1) PTO and holidays - we're very upfront about our PTO levels with all incoming employees and holidays for sales engineers. PTOs grow with tenure like with many other companies and we're continually benchmarking our levels against other great companies. On holidays, we're very clear for SEs that we're in ecommerce/retail so taking off the biggest retail days of the year is certainly tough. We get that many people would like to cut out on the day after Thanksgiving but if we let that happen, then we'd be leaving thousands of our loyal customers high and dry. Obviously, this expectation looks a bit different for some employees that aren't on the front line with customers or involved in getting their orders out the door.
2) Pay - we do have a minimum in place to help support SEs who aren't performing well enough to earn sufficient commission. The vast, vast majority of SEs never descend down to this minimum though and many are making high 5 figures or more within just a couple of years or less of rolling out. But, it is commission sales - so the better you do, the more you make - and it's uncapped so the sky is the limit. It's really cool for me to see the feedback from SEs and their families who are buying new cars, first houses, and taking fun vacations way earlier than they ever thought they could.
3) Female representation - Across Sweetwater, we hired 346 females last year. 75 females earned promotions. We still have more work to do on the sales floor for sure but, as I've shared in some other posts, the challenge with these positions isn't unique to Sweetwater - it's unfortunately industry-wide. That's why we're huge supporters and active partners with organizations like Women's Audio Mission, Beats by Girlz, NAMM's Smart Women in Music initiative, and others. We're working hard on this issue. We're putting real money and time into it. Our 2 lead sales engineer recruiters are both females and they are focused on this as well. Also, I'm not sure exactly when you left us, but last year we hired 20 females onto the sales floor - our highest level ever.

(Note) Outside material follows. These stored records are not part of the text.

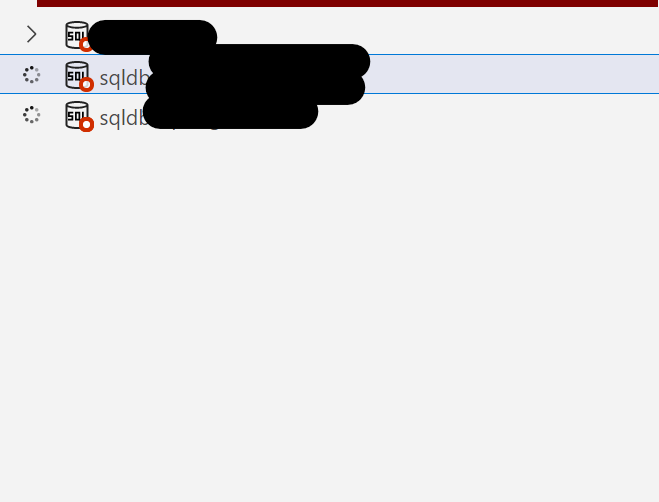This screenshot has height=502, width=659.
Task: Click red status badge on top database icon
Action: click(x=86, y=44)
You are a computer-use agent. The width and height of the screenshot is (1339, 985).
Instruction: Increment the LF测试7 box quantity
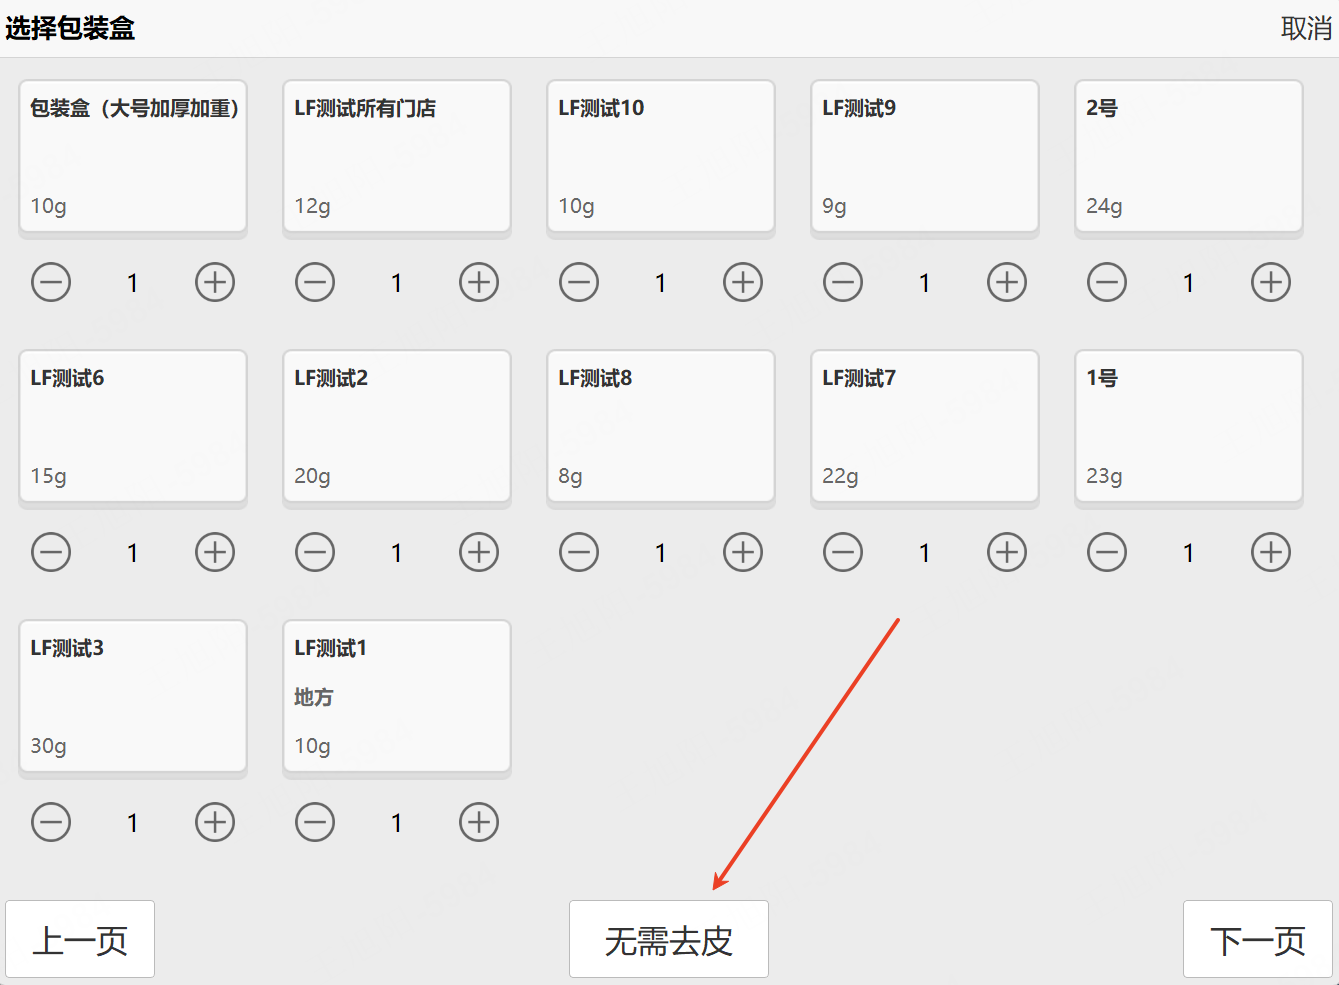click(1007, 552)
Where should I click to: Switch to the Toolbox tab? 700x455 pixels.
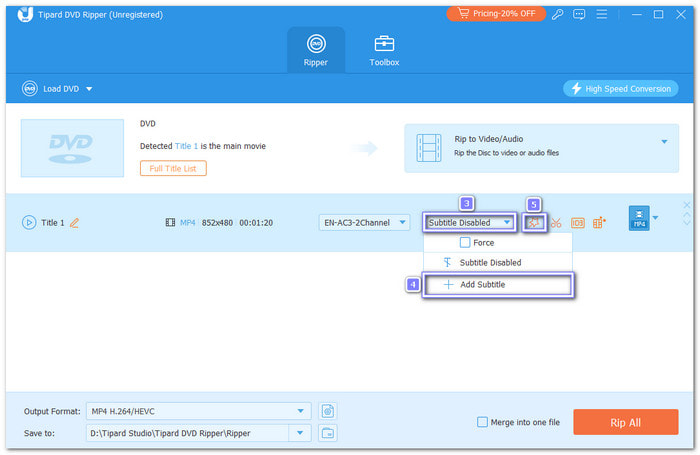coord(385,51)
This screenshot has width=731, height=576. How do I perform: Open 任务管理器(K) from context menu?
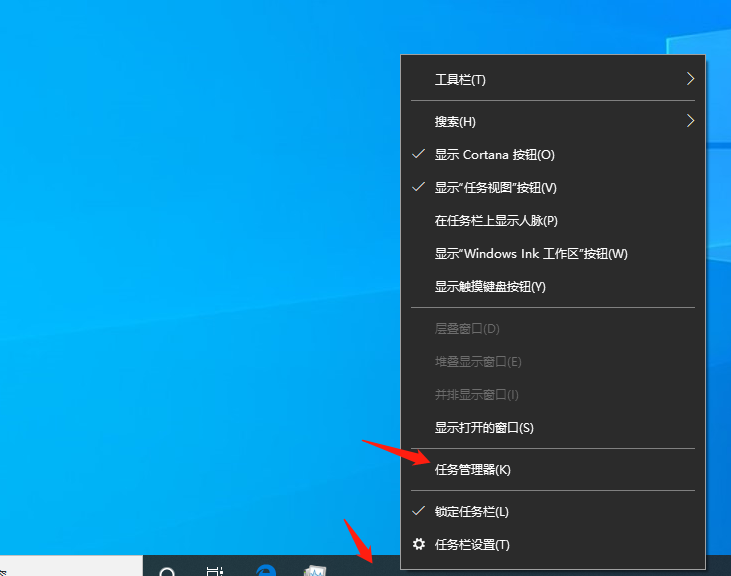[472, 470]
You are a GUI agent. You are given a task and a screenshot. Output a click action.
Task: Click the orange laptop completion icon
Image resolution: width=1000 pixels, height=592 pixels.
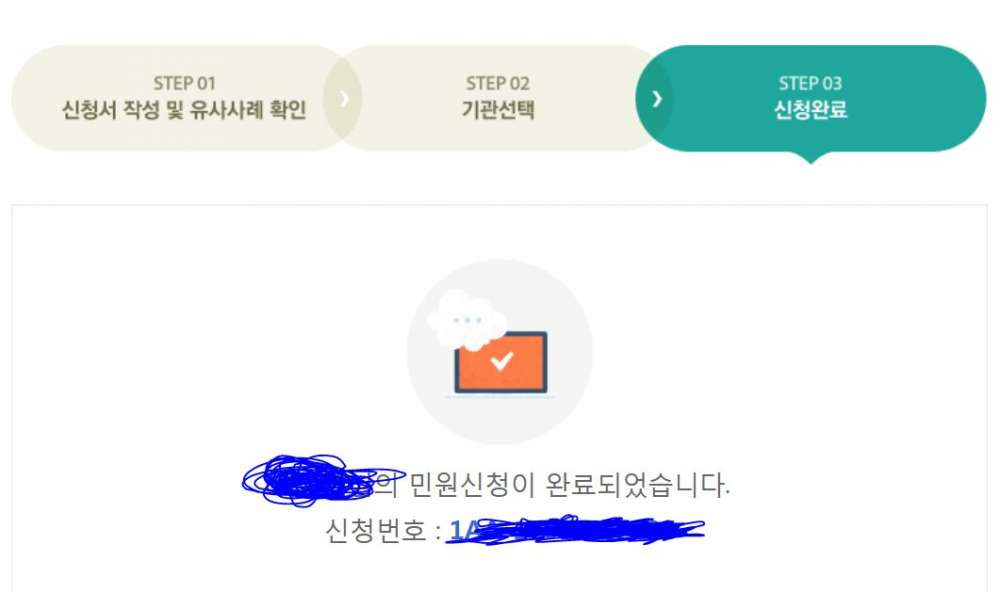click(501, 362)
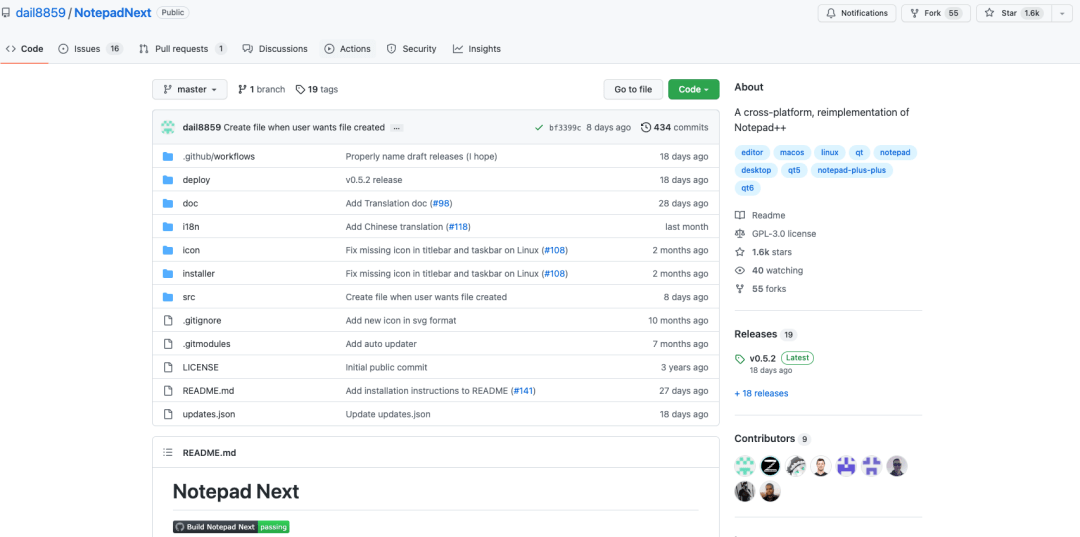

4) Sorry, your statement on the community spread of covid just isn't accurate (regardless of perception). Throughout the pandemic, we had our own in-house medical team doing detailed contact tracing (way more than most other companies could) and had a good handle on the covid dynamics. Obviously, we couldn't share all the sensitive personal medical info with employees but we were very close to this. I understand the desire for WFH (which we did allow for a period), but through our tracking we also knew every step of the way how our approach was working. The pandemic has of course been incredibly difficult and I know hard on everyone - but we have lots of people across our team who deeply care about their coworkers and who put thousands of hours into cleaning, sanitizing, tracking, communicating, and the many other steps we took around covid.
Advice to Management) At the VP level and above we have multiple people who are 30s/40s/females/people of color. Our SVP and General Counsel is female. Our VP of Employee Wellbeing is female. Our VP of Corporate Communications is female. Our VP of Sales Administration is female. We're not settling for the status quo and we're actively pursuing opportunities for continuous improvement in this area but I'm also very proud of the diverse set of leaders that are helping guide Sweetwater every day.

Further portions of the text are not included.